### Job
Put every line below into a JSON list of strings, one string per line, leaving out blank lines.

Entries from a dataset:

┌────────

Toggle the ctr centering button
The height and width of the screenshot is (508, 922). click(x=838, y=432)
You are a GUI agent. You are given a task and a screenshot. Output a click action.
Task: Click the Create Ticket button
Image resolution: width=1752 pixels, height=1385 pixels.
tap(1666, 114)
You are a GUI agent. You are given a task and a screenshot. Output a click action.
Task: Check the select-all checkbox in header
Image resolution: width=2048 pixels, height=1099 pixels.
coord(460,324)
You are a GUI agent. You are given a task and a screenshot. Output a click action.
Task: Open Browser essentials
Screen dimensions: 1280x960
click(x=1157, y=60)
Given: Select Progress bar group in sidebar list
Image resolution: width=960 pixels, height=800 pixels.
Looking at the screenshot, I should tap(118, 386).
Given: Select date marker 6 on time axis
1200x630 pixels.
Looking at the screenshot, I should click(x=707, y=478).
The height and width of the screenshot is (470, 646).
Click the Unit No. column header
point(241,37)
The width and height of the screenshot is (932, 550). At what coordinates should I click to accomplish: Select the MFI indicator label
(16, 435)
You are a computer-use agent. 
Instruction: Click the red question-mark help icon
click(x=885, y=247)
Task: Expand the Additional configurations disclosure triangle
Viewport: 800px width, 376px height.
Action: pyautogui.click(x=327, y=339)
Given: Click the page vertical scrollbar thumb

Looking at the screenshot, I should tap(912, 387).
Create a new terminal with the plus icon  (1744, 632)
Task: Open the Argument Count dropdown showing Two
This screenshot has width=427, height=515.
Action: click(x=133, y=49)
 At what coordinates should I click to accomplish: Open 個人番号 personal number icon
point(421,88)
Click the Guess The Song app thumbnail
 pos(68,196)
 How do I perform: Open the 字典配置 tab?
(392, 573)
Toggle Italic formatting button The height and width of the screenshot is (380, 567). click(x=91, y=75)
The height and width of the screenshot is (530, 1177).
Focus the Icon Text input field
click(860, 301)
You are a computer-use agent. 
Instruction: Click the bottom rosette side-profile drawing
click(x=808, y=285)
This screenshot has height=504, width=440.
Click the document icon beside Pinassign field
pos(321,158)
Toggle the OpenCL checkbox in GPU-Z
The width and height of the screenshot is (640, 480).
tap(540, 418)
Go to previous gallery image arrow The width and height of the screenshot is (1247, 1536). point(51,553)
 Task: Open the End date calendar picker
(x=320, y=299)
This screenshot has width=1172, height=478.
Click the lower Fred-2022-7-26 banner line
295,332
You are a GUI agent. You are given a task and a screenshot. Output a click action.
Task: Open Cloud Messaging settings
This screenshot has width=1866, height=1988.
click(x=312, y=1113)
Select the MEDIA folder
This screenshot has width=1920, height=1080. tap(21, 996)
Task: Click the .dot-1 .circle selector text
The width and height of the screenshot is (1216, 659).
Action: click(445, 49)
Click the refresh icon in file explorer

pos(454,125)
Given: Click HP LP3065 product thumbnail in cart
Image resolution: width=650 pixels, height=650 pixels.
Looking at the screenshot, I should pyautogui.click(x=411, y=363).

└────────

### Exercise response
[
  "Toggle the ctr centering button",
  "The height and width of the screenshot is (508, 922). click(x=838, y=432)",
  "You are a GUI agent. You are given a task and a screenshot. Output a click action.",
  "Task: Click the Create Ticket button",
  "Image resolution: width=1752 pixels, height=1385 pixels.",
  "tap(1666, 114)",
  "You are a GUI agent. You are given a task and a screenshot. Output a click action.",
  "Task: Check the select-all checkbox in header",
  "Image resolution: width=2048 pixels, height=1099 pixels.",
  "coord(460,324)",
  "You are a GUI agent. You are given a task and a screenshot. Output a click action.",
  "Task: Open Browser essentials",
  "Screen dimensions: 1280x960",
  "click(x=1157, y=60)",
  "Given: Select Progress bar group in sidebar list",
  "Image resolution: width=960 pixels, height=800 pixels.",
  "Looking at the screenshot, I should tap(118, 386).",
  "Given: Select date marker 6 on time axis",
  "1200x630 pixels.",
  "Looking at the screenshot, I should click(x=707, y=478).",
  "The height and width of the screenshot is (470, 646).",
  "Click the Unit No. column header",
  "point(241,37)",
  "The width and height of the screenshot is (932, 550). At what coordinates should I click to accomplish: Select the MFI indicator label",
  "(16, 435)",
  "You are a computer-use agent. ",
  "Instruction: Click the red question-mark help icon",
  "click(x=885, y=247)",
  "Task: Expand the Additional configurations disclosure triangle",
  "Viewport: 800px width, 376px height.",
  "Action: pyautogui.click(x=327, y=339)",
  "Given: Click the page vertical scrollbar thumb",
  "Looking at the screenshot, I should tap(912, 387).",
  "Create a new terminal with the plus icon  (1744, 632)",
  "Task: Open the Argument Count dropdown showing Two",
  "This screenshot has width=427, height=515.",
  "Action: click(x=133, y=49)",
  " At what coordinates should I click to accomplish: Open 個人番号 personal number icon",
  "point(421,88)",
  "Click the Guess The Song app thumbnail",
  " pos(68,196)",
  " How do I perform: Open the 字典配置 tab?",
  "(392, 573)",
  "Toggle Italic formatting button The height and width of the screenshot is (380, 567). click(x=91, y=75)",
  "The height and width of the screenshot is (530, 1177).",
  "Focus the Icon Text input field",
  "click(860, 301)",
  "You are a computer-use agent. ",
  "Instruction: Click the bottom rosette side-profile drawing",
  "click(x=808, y=285)",
  "This screenshot has height=504, width=440.",
  "Click the document icon beside Pinassign field",
  "pos(321,158)",
  "Toggle the OpenCL checkbox in GPU-Z",
  "The width and height of the screenshot is (640, 480).",
  "tap(540, 418)",
  "Go to previous gallery image arrow The width and height of the screenshot is (1247, 1536). point(51,553)",
  " Task: Open the End date calendar picker",
  "(x=320, y=299)",
  "This screenshot has width=1172, height=478.",
  "Click the lower Fred-2022-7-26 banner line",
  "295,332",
  "You are a GUI agent. You are given a task and a screenshot. Output a click action.",
  "Task: Open Cloud Messaging settings",
  "This screenshot has width=1866, height=1988.",
  "click(x=312, y=1113)",
  "Select the MEDIA folder",
  "This screenshot has width=1920, height=1080. tap(21, 996)",
  "Task: Click the .dot-1 .circle selector text",
  "The width and height of the screenshot is (1216, 659).",
  "Action: click(445, 49)",
  "Click the refresh icon in file explorer",
  "pos(454,125)",
  "Given: Click HP LP3065 product thumbnail in cart",
  "Image resolution: width=650 pixels, height=650 pixels.",
  "Looking at the screenshot, I should pyautogui.click(x=411, y=363)."
]